- [Problem description]
Continue the HIV awareness article below from the end of its last sentence, ahead of the entries that follow it.
Start of Text section
HIV Awareness – Julia Angowaska, Pharmacist – The Phoenix Stores
HIV awareness month provides an opportunity to educate people about HIV testing, prevention, and treatment and reduce stigma and discrimination towards people who live with the virus. It also serves as a reminder of the ongoing need to support research efforts towards finding a cure and developing new treatment options for this condition.
HIV (Human Immunodeficiency Virus) is a virus that attacks the immune system, making it harder for the body to fight off infections and diseases. If left untreated, HIV can lead to AIDS (Acquired Immunodeficiency Syndrome), which severely weakens the immune system and leaves the body vulnerable to life-threatening infections and cancers. HIV is transmitted through sexual contact, sharing needles or other drug injection equipment, from mother to child during pregnancy, childbirth or breastfeeding, and through blood transfusions or organ transplants.
HIV in Bermuda
Like many other countries and territories worldwide, Bermuda has been affected by the HIV/AIDS epidemic. According to the Bermuda HIV/AIDS report in December 2021, an estimated 304 persons live with HIV in Bermuda – making up 0.5% of Bermuda’s population. Most of these cases were among men (60%), and the most common cause of transmission was heterosexual contact (80%). The report also notes that there has been a decline in the number of new cases in Bermuda in recent years, with less than ten new diagnoses reported between 2011- 2021. Increased awareness, testing and the availability of antiretroviral therapy (ART) can attribute the decline.
Overall, the condition remains a significant public health issue on the island, and continued efforts are needed to ensure that all residents have access to the information, resources, and support they need to prevent and manage this condition.
Prevention, Testing & Treatment
Preventing transmission of the virus is crucial for individual and public health. It is a shared responsibility, and promoting awareness, encouraging loved ones to take protective measures, and implementing evidence-based strategies can reduce the burden of HIV globally. Methods such as using condoms, taking PrEP or PEP, getting tested for HIV regularly, providing clean needles and addressing social inequalities can effectively prevent HIV.
End of Text section
Start of Entries shown
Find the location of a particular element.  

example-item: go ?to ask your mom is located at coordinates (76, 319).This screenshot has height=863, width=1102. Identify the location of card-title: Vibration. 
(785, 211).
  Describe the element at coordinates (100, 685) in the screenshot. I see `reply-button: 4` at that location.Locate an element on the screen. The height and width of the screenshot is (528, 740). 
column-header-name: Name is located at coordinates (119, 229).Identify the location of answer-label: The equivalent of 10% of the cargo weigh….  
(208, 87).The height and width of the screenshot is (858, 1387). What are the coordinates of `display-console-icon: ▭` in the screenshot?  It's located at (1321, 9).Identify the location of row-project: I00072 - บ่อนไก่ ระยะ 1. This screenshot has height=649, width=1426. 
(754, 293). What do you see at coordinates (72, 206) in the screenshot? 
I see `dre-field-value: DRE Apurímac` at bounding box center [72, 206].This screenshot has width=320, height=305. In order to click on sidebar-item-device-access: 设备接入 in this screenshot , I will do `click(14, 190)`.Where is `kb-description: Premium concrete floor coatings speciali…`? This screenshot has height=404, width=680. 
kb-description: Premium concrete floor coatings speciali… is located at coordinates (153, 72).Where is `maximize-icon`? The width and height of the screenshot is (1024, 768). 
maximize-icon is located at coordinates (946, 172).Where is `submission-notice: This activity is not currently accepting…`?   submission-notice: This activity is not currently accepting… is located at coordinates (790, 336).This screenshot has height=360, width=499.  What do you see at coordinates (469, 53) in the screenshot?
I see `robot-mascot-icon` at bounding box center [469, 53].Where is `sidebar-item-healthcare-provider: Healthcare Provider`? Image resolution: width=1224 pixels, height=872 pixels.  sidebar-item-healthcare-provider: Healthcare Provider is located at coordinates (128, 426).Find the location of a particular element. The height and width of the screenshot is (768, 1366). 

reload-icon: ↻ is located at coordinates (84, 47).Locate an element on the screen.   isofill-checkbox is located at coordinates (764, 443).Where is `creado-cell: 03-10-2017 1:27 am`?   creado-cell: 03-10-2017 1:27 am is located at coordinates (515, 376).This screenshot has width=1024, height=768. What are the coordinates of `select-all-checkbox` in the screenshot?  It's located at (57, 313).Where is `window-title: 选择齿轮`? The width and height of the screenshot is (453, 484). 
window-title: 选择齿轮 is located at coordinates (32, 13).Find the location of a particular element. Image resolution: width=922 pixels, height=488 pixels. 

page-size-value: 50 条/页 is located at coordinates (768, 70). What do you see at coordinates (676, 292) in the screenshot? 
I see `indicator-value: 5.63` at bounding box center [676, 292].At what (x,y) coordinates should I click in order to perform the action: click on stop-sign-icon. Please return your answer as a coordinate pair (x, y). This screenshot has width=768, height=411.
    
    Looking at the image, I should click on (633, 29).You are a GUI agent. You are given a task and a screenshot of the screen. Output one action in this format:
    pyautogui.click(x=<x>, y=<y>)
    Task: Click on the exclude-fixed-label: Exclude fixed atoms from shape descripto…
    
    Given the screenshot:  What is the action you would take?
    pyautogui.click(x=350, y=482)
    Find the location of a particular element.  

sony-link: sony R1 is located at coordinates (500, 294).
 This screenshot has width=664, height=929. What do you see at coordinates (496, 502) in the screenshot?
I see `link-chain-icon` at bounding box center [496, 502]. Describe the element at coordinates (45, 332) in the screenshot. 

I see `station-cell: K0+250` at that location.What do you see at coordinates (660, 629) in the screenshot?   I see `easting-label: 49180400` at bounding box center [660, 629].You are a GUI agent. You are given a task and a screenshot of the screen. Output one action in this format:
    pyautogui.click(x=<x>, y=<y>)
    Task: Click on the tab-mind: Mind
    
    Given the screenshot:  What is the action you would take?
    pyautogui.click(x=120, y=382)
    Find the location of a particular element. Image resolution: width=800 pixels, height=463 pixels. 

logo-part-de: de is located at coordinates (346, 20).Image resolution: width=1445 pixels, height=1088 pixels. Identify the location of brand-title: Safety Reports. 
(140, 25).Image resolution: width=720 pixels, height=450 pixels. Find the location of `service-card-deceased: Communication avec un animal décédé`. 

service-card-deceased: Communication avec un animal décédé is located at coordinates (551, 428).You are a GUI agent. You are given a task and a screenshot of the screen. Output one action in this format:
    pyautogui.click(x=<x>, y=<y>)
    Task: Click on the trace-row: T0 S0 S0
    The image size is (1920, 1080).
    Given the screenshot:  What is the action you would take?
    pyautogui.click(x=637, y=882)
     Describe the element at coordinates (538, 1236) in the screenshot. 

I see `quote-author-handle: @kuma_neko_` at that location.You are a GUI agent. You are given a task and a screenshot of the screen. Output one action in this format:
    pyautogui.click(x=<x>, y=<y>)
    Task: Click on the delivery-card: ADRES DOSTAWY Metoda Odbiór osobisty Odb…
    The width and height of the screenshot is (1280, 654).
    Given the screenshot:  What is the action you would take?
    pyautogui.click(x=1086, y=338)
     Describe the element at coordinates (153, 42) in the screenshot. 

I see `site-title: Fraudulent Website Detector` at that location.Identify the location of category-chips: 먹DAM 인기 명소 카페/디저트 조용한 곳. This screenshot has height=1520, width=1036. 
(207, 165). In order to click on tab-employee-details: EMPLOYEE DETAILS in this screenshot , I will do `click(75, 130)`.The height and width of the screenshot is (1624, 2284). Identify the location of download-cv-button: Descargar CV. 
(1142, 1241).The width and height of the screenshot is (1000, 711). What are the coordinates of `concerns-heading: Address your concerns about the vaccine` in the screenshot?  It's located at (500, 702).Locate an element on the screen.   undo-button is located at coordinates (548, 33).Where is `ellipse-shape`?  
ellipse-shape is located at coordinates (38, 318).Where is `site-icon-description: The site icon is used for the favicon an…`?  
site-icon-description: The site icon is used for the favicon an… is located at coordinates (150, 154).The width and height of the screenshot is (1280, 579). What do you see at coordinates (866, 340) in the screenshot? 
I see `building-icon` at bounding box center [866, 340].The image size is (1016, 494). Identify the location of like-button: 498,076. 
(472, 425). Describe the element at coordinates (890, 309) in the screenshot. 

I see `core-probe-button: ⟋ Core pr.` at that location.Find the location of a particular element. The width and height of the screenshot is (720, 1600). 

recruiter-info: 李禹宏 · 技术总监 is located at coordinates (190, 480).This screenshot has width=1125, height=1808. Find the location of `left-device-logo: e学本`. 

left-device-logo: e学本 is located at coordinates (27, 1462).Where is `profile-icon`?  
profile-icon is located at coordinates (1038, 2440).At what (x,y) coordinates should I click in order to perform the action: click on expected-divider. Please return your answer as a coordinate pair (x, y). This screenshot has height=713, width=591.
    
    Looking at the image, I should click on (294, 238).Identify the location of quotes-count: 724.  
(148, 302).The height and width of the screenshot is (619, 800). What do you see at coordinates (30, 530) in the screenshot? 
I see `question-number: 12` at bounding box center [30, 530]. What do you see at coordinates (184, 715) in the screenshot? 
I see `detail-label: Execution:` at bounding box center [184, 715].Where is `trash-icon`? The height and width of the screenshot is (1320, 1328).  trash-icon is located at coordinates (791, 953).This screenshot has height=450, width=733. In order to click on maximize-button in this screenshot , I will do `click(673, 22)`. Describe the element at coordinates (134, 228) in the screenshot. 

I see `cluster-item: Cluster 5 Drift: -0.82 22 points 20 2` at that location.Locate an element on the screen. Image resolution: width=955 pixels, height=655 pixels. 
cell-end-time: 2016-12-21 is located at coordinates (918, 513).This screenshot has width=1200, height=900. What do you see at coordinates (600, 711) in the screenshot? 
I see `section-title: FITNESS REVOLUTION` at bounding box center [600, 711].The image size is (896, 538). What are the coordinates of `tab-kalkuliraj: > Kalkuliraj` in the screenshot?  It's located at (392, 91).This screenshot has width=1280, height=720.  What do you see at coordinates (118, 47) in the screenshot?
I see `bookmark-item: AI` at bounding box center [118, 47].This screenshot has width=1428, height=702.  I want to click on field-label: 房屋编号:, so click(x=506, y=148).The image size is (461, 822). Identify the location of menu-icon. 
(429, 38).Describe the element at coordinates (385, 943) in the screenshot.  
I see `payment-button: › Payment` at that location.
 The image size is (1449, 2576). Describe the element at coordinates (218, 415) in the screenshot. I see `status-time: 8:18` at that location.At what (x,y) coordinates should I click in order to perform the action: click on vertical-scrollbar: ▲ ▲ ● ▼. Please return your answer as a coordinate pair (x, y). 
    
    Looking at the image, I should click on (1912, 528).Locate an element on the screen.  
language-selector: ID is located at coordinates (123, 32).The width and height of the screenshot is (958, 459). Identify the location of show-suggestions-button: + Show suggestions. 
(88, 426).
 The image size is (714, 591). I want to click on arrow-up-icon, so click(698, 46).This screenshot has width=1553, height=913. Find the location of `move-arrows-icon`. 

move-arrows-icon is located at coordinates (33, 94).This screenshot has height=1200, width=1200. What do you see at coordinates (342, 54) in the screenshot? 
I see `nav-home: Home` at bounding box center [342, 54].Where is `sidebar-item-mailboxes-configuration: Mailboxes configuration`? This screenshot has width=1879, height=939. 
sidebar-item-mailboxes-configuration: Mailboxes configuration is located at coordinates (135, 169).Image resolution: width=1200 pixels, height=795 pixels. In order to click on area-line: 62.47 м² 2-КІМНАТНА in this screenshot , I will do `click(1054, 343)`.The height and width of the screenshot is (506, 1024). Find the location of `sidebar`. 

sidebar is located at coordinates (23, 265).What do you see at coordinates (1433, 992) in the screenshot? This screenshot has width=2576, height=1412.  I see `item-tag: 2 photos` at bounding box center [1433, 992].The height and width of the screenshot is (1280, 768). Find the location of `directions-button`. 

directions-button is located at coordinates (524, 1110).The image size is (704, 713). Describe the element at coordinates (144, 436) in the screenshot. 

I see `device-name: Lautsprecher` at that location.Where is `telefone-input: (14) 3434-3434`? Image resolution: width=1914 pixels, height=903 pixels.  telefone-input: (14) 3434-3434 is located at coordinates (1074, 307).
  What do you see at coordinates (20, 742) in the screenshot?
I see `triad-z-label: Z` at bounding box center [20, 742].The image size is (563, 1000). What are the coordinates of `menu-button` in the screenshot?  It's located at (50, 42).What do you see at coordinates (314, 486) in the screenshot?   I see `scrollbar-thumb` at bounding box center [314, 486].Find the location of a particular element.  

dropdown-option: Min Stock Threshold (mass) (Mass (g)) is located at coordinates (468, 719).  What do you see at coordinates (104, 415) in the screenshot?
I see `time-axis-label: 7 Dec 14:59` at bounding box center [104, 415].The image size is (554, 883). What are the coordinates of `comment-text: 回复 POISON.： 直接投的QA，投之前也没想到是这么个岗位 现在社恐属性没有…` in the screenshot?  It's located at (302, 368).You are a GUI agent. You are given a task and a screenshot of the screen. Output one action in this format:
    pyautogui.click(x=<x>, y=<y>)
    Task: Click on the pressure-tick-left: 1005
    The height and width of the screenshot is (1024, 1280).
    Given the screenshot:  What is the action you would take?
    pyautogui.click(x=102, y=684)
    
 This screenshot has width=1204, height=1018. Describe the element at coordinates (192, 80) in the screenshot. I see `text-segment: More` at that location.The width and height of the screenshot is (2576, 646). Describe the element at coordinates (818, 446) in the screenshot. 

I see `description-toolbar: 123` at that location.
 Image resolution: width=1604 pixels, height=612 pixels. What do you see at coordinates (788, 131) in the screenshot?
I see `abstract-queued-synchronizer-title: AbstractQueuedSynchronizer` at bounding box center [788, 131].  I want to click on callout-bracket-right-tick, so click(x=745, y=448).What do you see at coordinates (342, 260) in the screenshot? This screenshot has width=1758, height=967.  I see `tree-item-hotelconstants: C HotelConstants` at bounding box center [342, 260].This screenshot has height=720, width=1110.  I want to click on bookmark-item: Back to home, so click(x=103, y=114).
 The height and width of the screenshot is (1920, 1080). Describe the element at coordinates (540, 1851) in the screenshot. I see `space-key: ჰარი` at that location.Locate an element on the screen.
End of Entries shown
- [Reply to the exercise]
There is currently no cure for HIV, but effective ART can suppress the virus and prevent the progression to AIDS, enabling people to live long and healthy lives. The specific combination of ART medicines prescribed for a person with HIV depends on several factors, including the person’s viral load, CD4 cell count, and medical history. It is important to take medicines as prescribed to effectively control the virus and prevent the development of drug resistance.
Patients must work closely with their healthcare providers to manage their condition and maintain their health and well-being. Support from loved ones, community resources, and peer support groups can also be beneficial in navigating the challenges of living with this condition.
Support in Bermuda
Efforts are being made in Bermuda to combat HIV stigma and discrimination. For example, the Bermuda AIDS Support and Prevention (BASAR) organization provides support and advocacy for people living with HIV, as well as education and outreach to reduce the stigma and increase awareness about prevention and treatment. In Bermuda, the island’s public healthcare system provides government-funded treatment. Individuals with HIV can receive treatment and care through the island’s hospital and clinics, including the Bermuda Hospitals Board and the Communicable Disease Control Clinic. Private healthcare providers also offer HIV treatment, but these services can be expensive and may not qualify for insurance coverage.
The Communicable Disease Control Clinic gives access to confidential testing, treatment and counselling. To get tested, a client needs to be 16 years of age. If you are underage, an adult needs to be present. The clinic is at 67 Victoria Street in Hamilton (2nd floor of the Department of Health). The service is free, but a small fee is usually applied if you are a male over 18 years without insurance. The turnover time for test results is generally 48 to 72 hours.